PAGE TEXT:
=-=-=-=-=

5-year-old child nearly drowns at Bukit Batok swimming pool
Never take your eyes of your child, even for a second, at a swimming pool.
An incident of a child drowning at Bukit Batok pool on 6 July has been captured on video, and the dramatic footage of the little one being resuscitated is being shared by many.
The little boy had been in the Bukit Batok Swimming Complex on the evening of Thursday 5 July.
According to a Sport Singapore (which manages the pool) spokesman, “Upon noticing the boy struggling in the water, his father and the lifeguards pulled him out of the pool and began to resuscitate him. After the boy regained consciousness, he was sent to the hospital.”
But what really makes our hearts race… and then stop… is the dramatic video of the resuscitation which you can watch at the end of this article.
Facebook user Wong Chee Wai uploaded the video on Friday (6 July). In it, we see lifeguards around the small child who has collapsed by the side of the pool.
The boy’s father can also be seen in the video, performing CPR on the child. A woman can be heard wailing in the background too. Thankfully, the little one regains consciousness, and his father gathers him in his arms.
The Straits Times shares this important message from Sport Singapore:
“As drowning can happen very quickly, we advise all parents and guardians to ensure close supervision and to be within arm’s reach of their children in the pool at all times.”
Mr Wong, too, has this reminder for parents:
“Do remember that: Lifeguards are not nanny nor babysitter.
“Additional note to add…
“This post is not to pin point the traumatised mummy, but is a preventive message to all parents to keep a close supervision of their little ones at the water environment, and not to blame/question the lifeguards, what they have not done diligently and resulting the kid drowning…”
Mums and dads, while we are very thankful that this child is okay, we’d like to take this opportunity to point out some pool safety reminders.
1. Never leave your children unsupervised even for a second. It is very important that you keep an eye on them at all times. If you want to leave the pool, bring your kids with you. Never think that someone else is watching over them. Don’t let them swim if nobody can look after them. Floaters are not substitutes for supervision.

=-=-=-=-=

MATERIAL SHOWN:

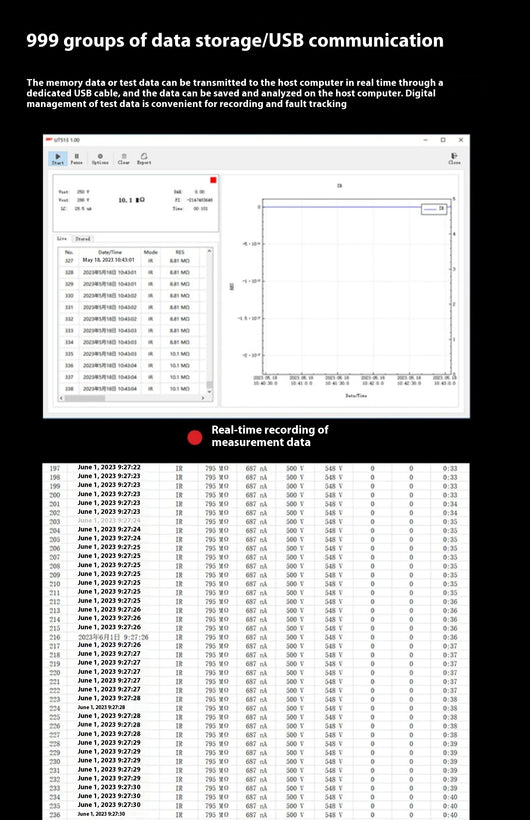This screenshot has height=820, width=530.
Task: Select the Live tab
Action: 62,238
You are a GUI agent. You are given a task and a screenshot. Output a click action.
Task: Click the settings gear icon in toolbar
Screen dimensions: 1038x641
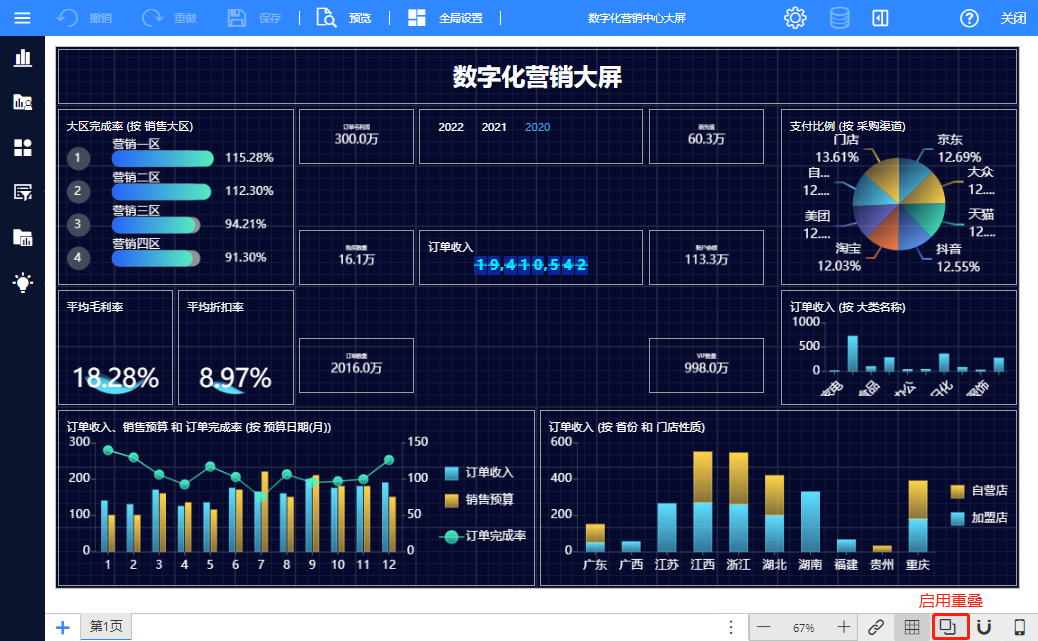(795, 18)
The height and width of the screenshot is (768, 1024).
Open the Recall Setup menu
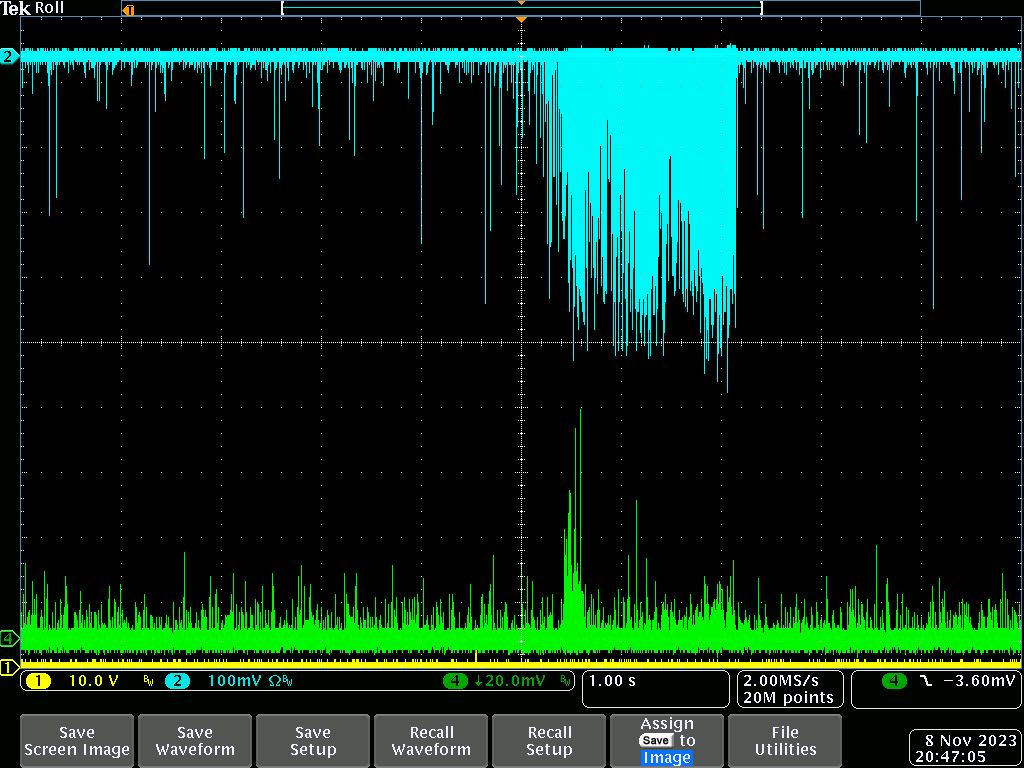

=-=-=-=-=

WHAT THE EXERCISE ASKS:
Answer these questions from the article about the near-drowning at Bukit Batok swimming pool:
1. Which organization manages the pool?
2. Who uploaded the video, and on what day?
3. How close to their children does Sport Singapore advise parents and guardians to be in the pool?

EXERCISE RESPONSE:
1. Sport Singapore
2. Facebook user Wong Chee Wai, on Friday (6 July)
3. Within arm's reach, at all times